I tu nagle pojawia Ci się w głowie świetny pomysł : Będę
mniej spać, wstawać wcześniej!" 😉
Ponieważ wiesz, że ten pomysł zaprowadzi Cię do samozagłady,
nie wstajesz wcześniej, co daje Ci dodatkowy powód do dyskomfortu.
A kolejny powód, jest taki, że doskonale wiesz, co masz
robić, ale nie robisz ...
- Jak przejść od wiem, do robię?
- Jak wdrażać w życie to, co ważne?
Z moich doświadczeń wynika, że czasem to długi proces, kiedy
indziej wystarczy coaching lub nawet jedna dobrze sformułowana myśl.
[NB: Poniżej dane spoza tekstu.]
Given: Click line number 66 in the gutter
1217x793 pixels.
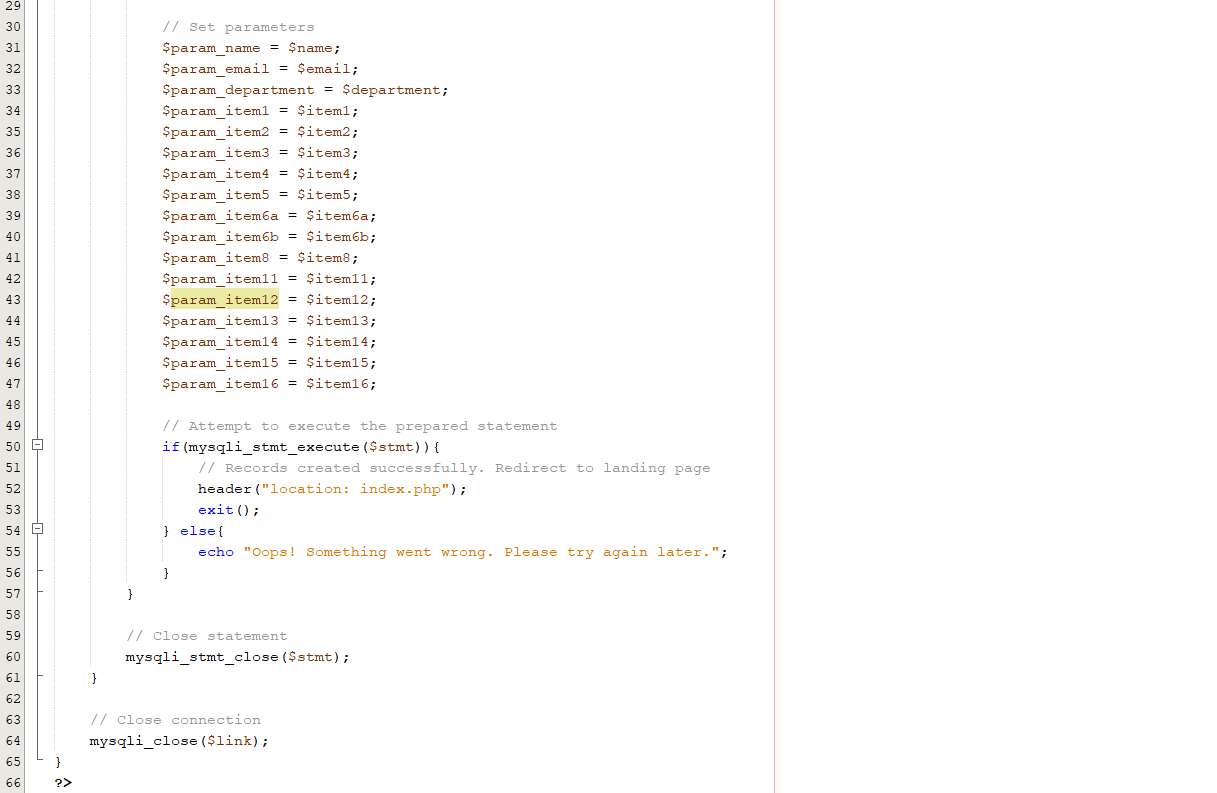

Więc dziś podrzucam Ci historię o króliczkach i myśl, która
pomaga mi odpuszczać:
„Wszystkich celów,
jakie przed sobą w życiu postawię i tak nie zdążę zrealizować, więc - jakbym
się nie starała - to finalnie jestem skazana na porażkę 😛
Będę więc częściej spacerować po łące, uśmiechać się.
A króliki? …
Wypuszczę te, które nie są mi niezbędne.”
A jak Wy jak radzicie sobie ze swoimi królikami?